Although he did blow them up with the bomb that rolled out of his wheel.
Yep...
Then again, in BB we did see Bats just demolish countless police cruisers in such a way that I refuse to believe he didn't hurt or kill someone. To me, him bulldozering the cops down with his tank seemed out of character. Alas, I know I am in the minority.
No, HURTING people is not "out of character." Batman will beat people within inches of their lives... break bones, turn their faces into bloody pulp... but he never crosses the line... he never kills. And he never uses firearm.
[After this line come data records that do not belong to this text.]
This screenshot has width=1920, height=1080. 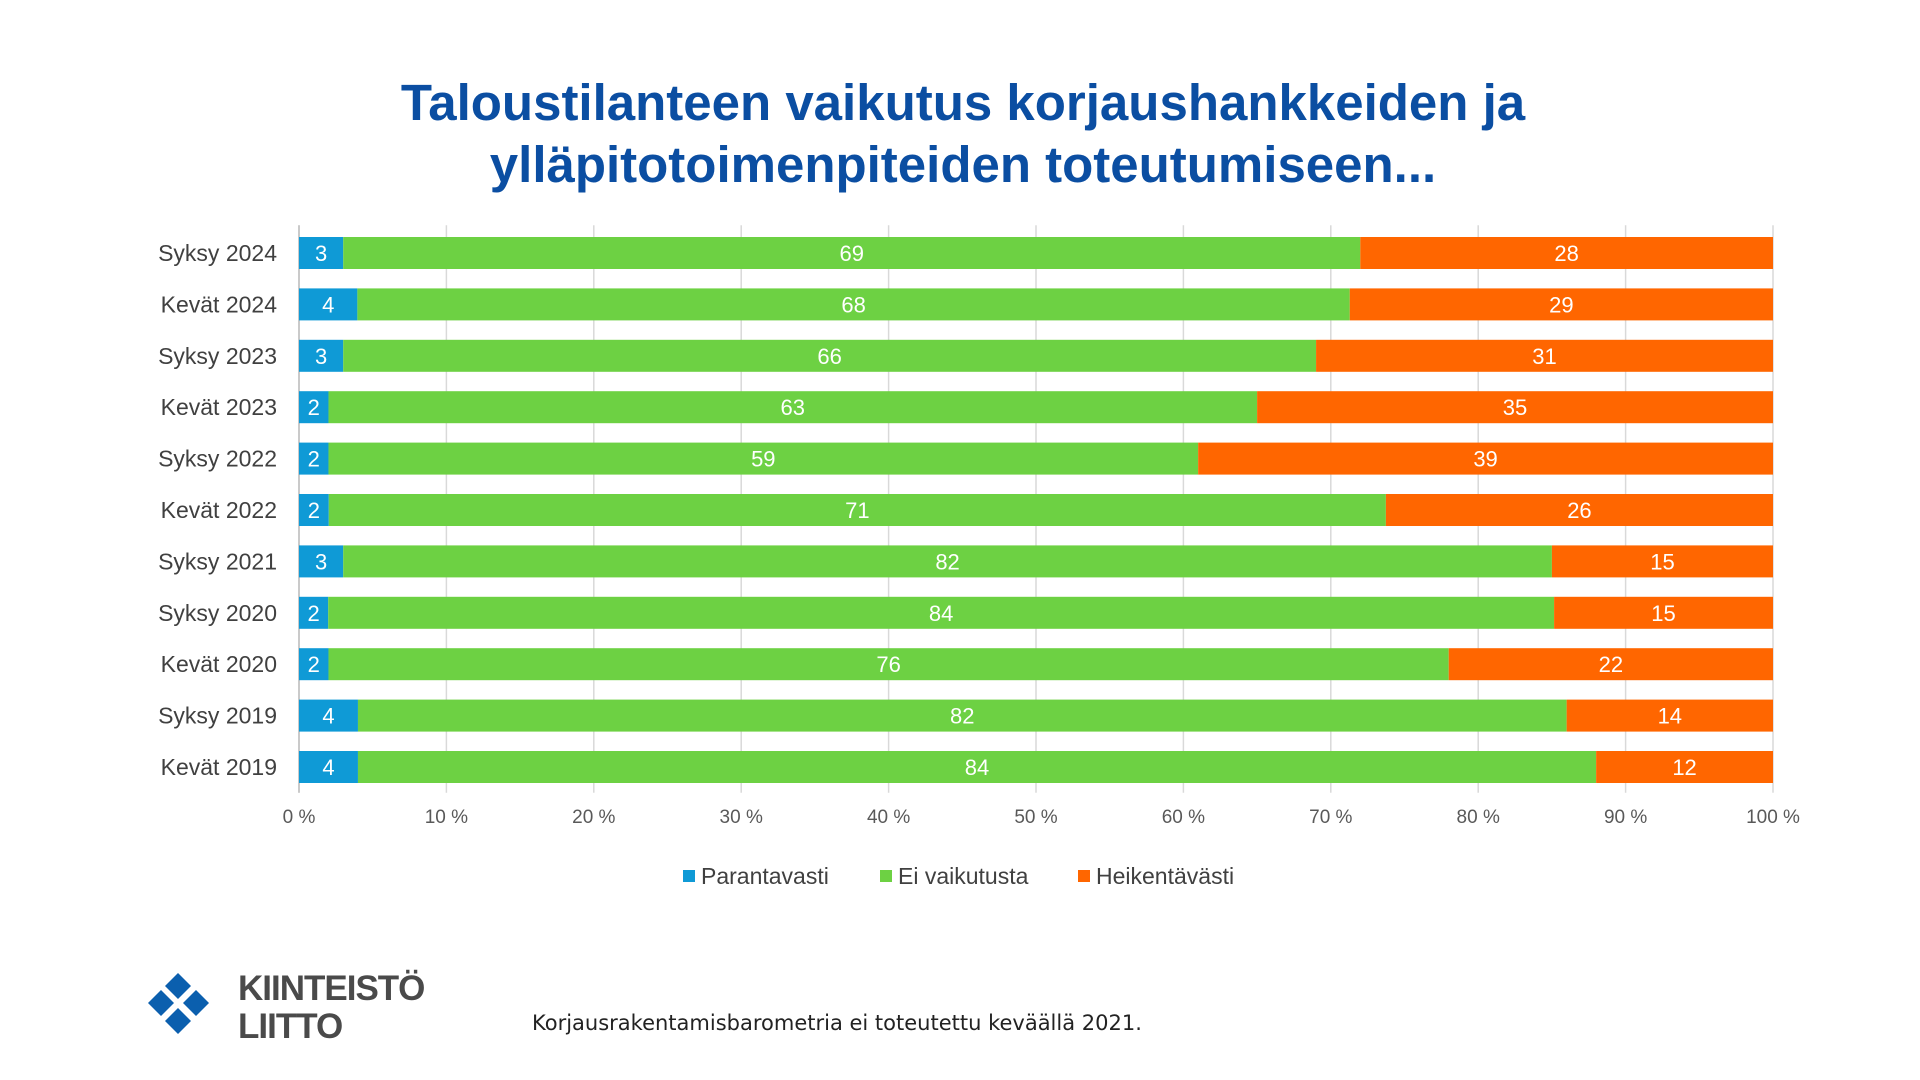 I want to click on data-label: 35, so click(x=1515, y=408).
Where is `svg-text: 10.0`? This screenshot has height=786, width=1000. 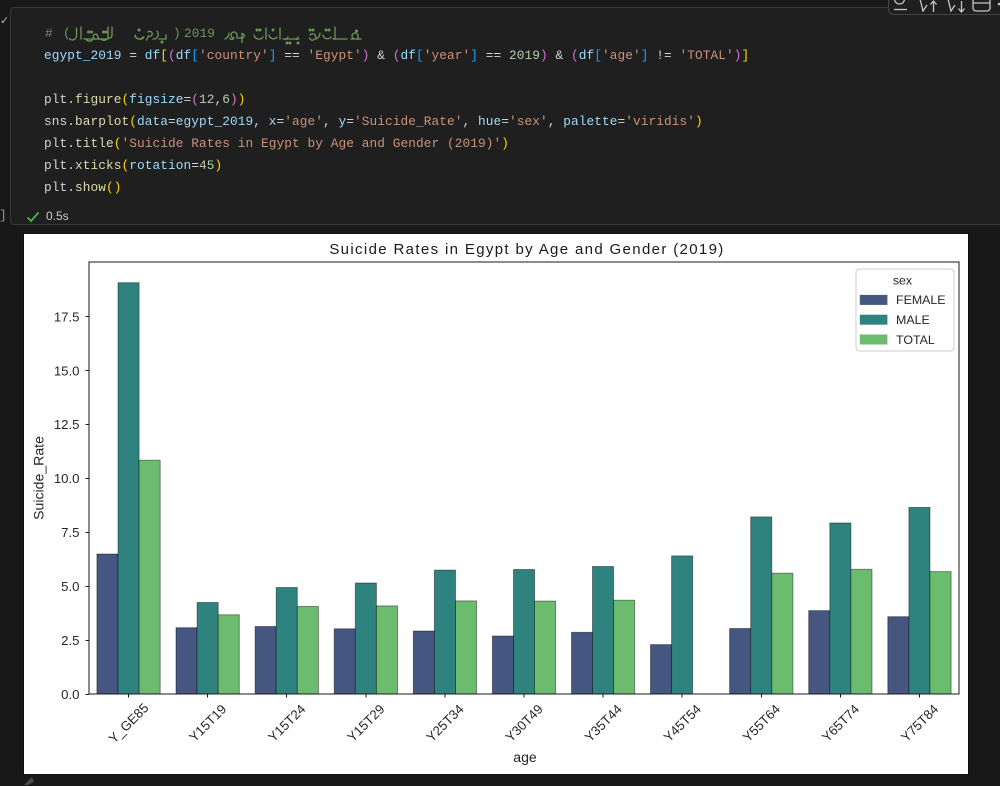 svg-text: 10.0 is located at coordinates (67, 478).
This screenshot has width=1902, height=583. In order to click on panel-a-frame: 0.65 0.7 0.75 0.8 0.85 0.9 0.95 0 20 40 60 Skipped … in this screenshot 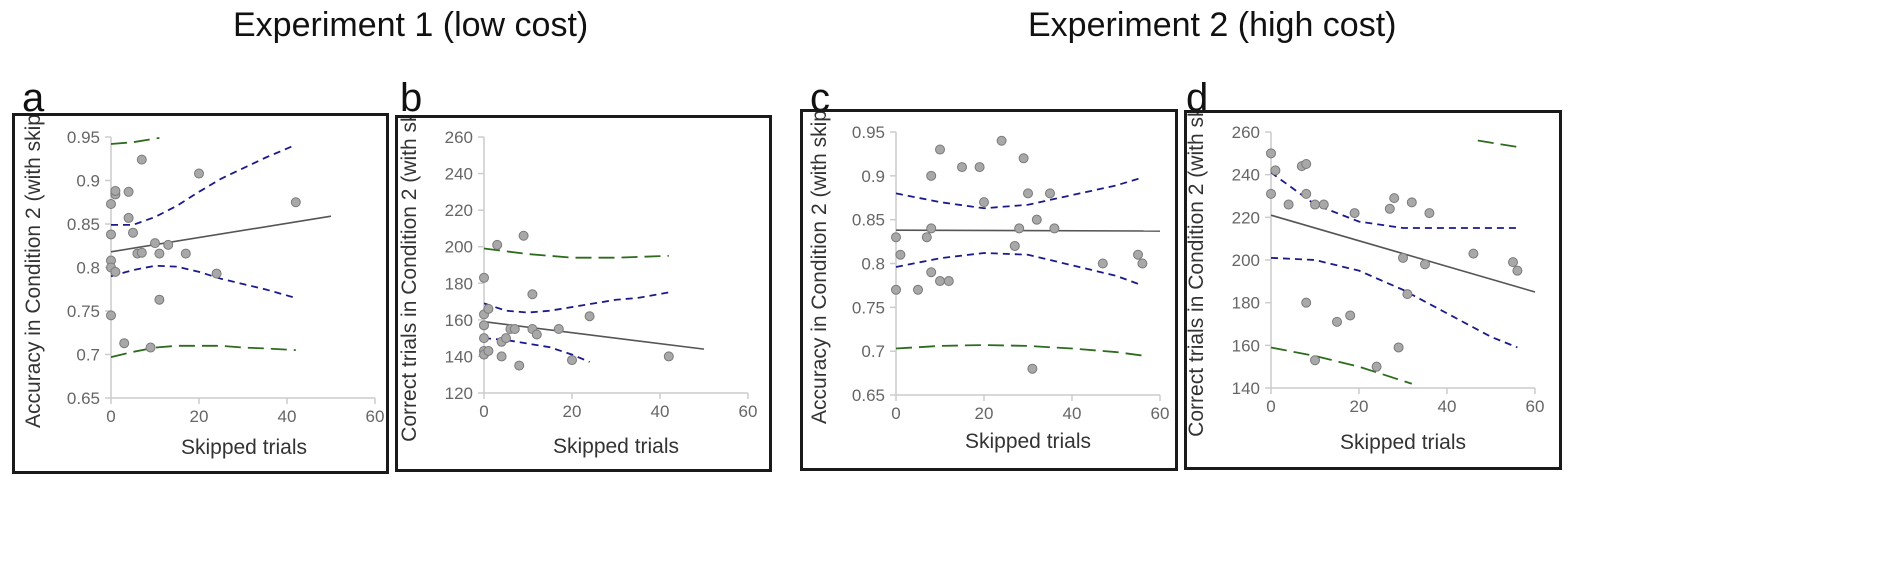, I will do `click(200, 294)`.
Tranq darts, little bladed weapons, bludgeoning weapons... sure. But his goal is not to kill, it's to terrify.
That is the thing that the '89 Batman got "mostly right." And the thing that Batman Begins got completely right.
Not a thing out of character for Batman to leave people hospitalized. Just so long as they can recover. And it IS worthwhile to note that the most "threatening" event... the Batmobile running over a police car... they made a point of showing that the guys in that car survived. I didn't see a single casualty in that film, except for Ra's... and let's be clear, if you know anything about the comic book character of Ra's Al Ghul, you know that this wouldn't necessarily be the end for him (although they did try to "bypass" the whole Lazarus Pit thing by making it a "legend" in this movie, they didn't specifically contradict it).